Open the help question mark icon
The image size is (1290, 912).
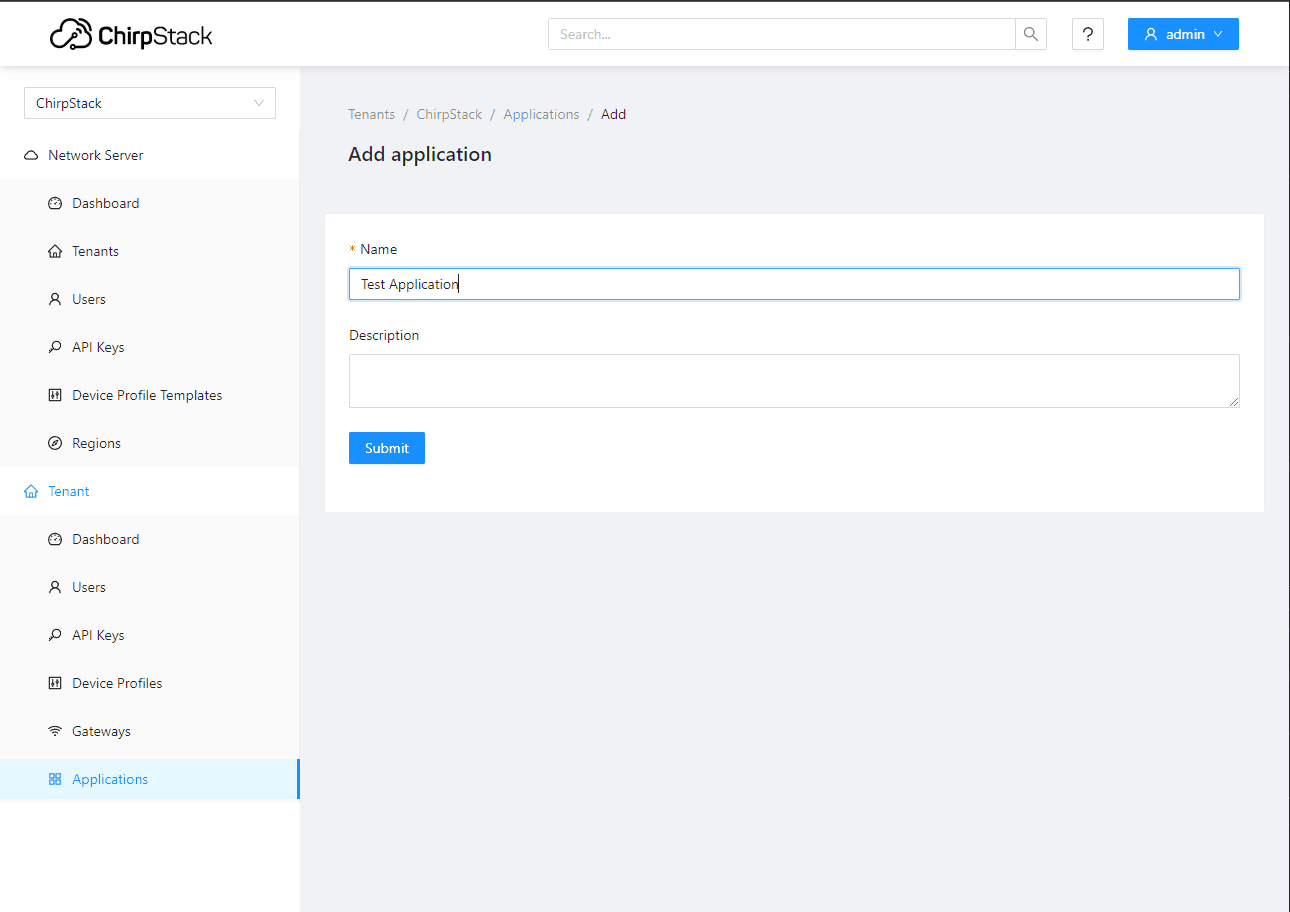(x=1088, y=34)
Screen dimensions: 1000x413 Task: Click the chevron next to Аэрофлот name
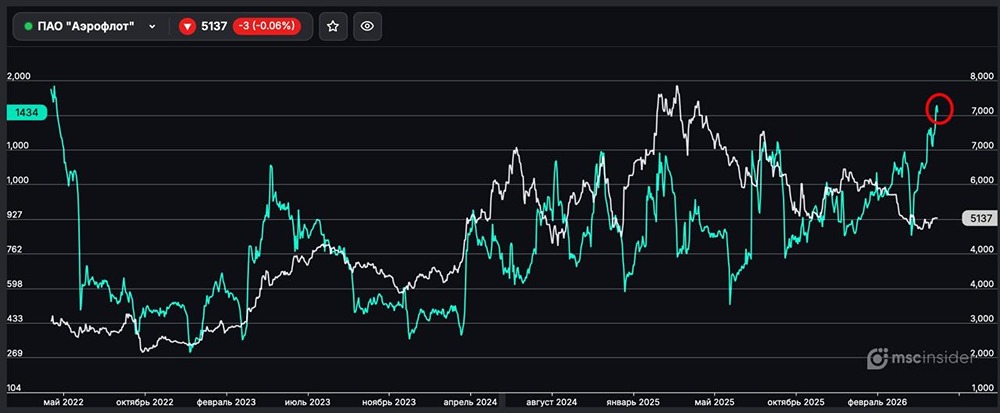tap(152, 27)
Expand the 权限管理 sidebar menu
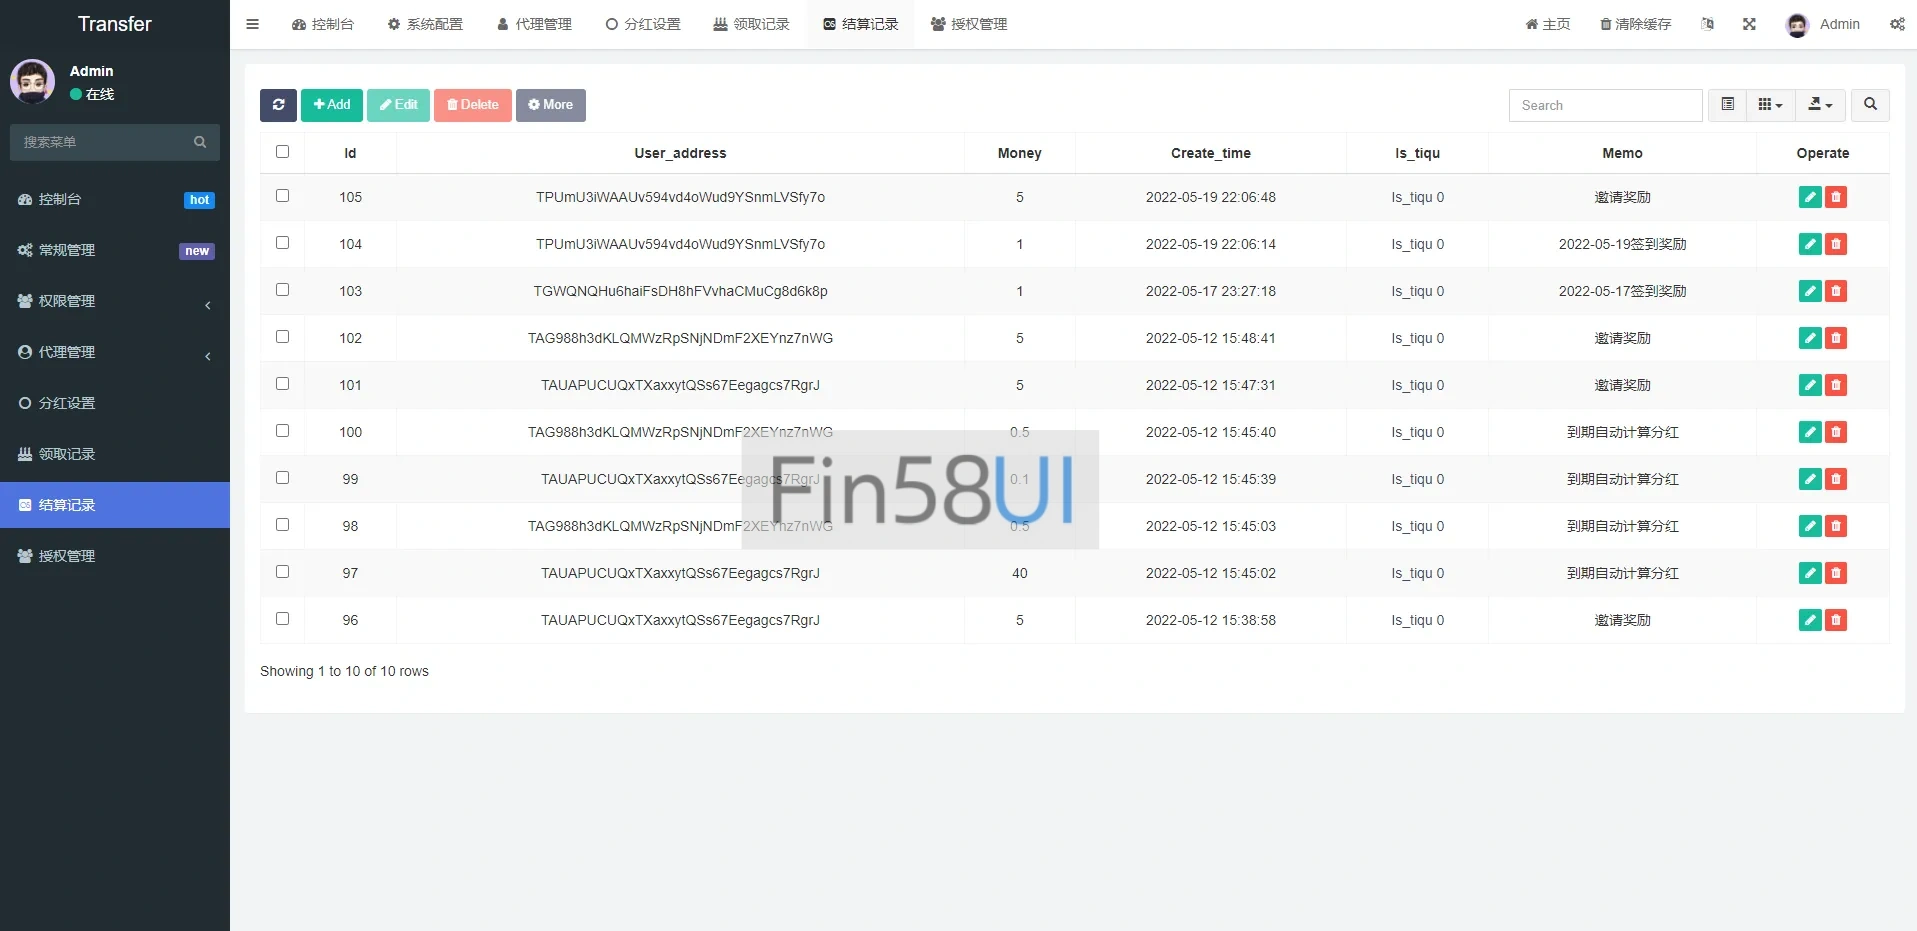1917x931 pixels. (x=115, y=301)
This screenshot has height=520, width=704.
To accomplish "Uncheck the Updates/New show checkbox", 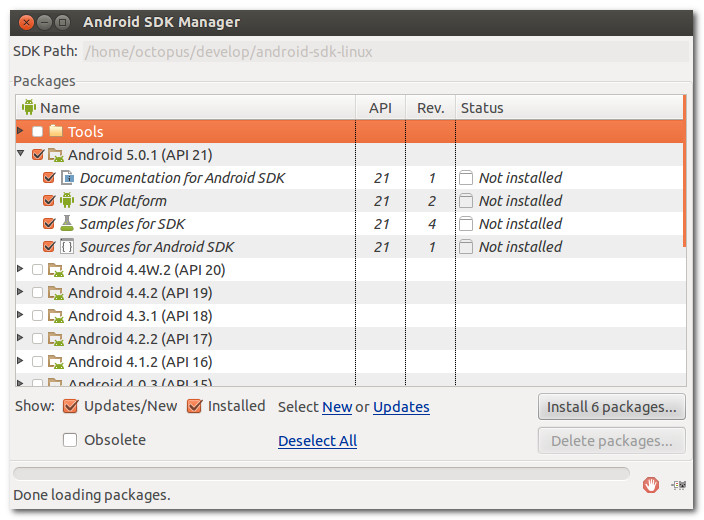I will click(x=70, y=406).
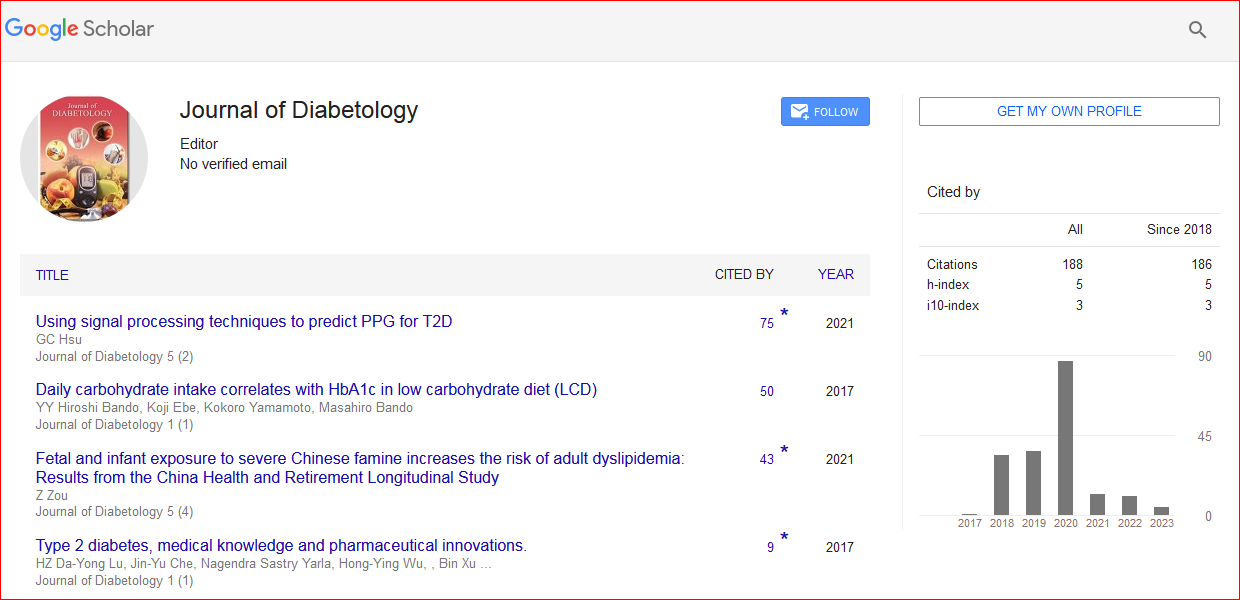The height and width of the screenshot is (600, 1240).
Task: View the 50 citations count link
Action: [x=766, y=392]
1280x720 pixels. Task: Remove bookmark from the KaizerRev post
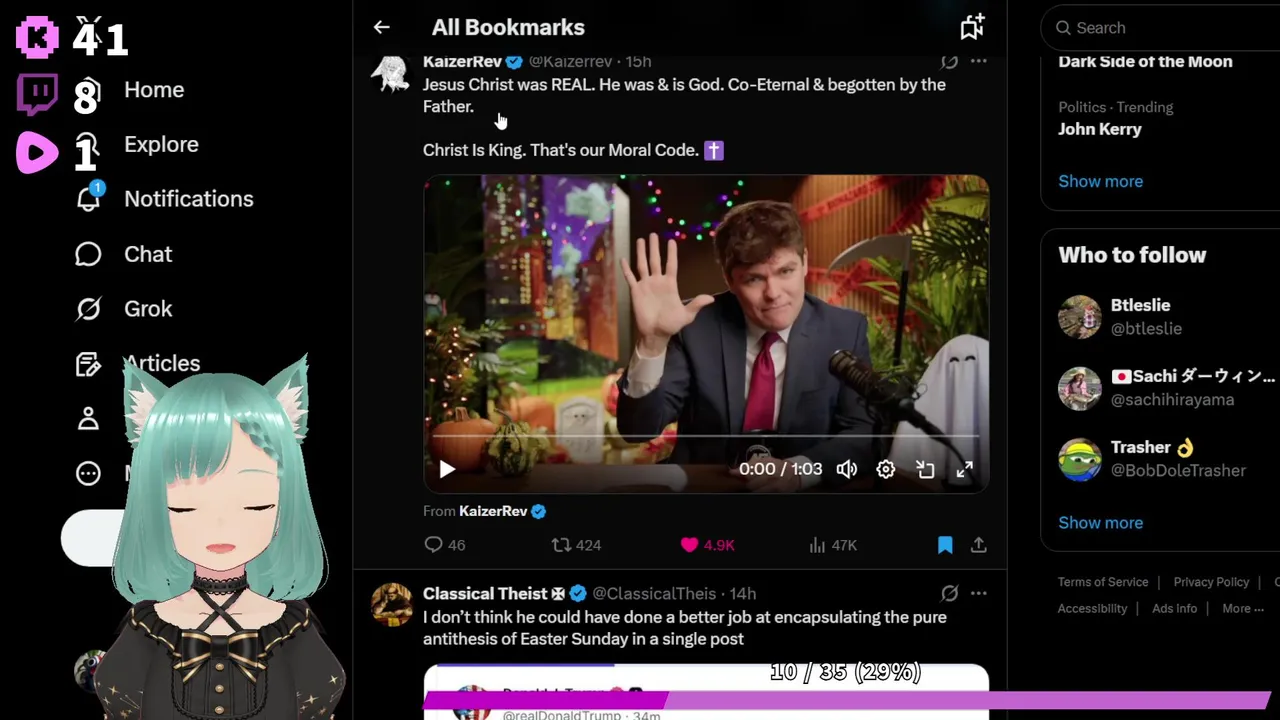[x=945, y=545]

| Task |
Nothing but the lines from the one holding "1280x720 pixels. Task: Remove" through the last line of the entries should be written out, exactly and inclusively, minus the pictures.

| Exercise solution |
1280x720 pixels. Task: Remove bookmark from the KaizerRev post
[x=945, y=545]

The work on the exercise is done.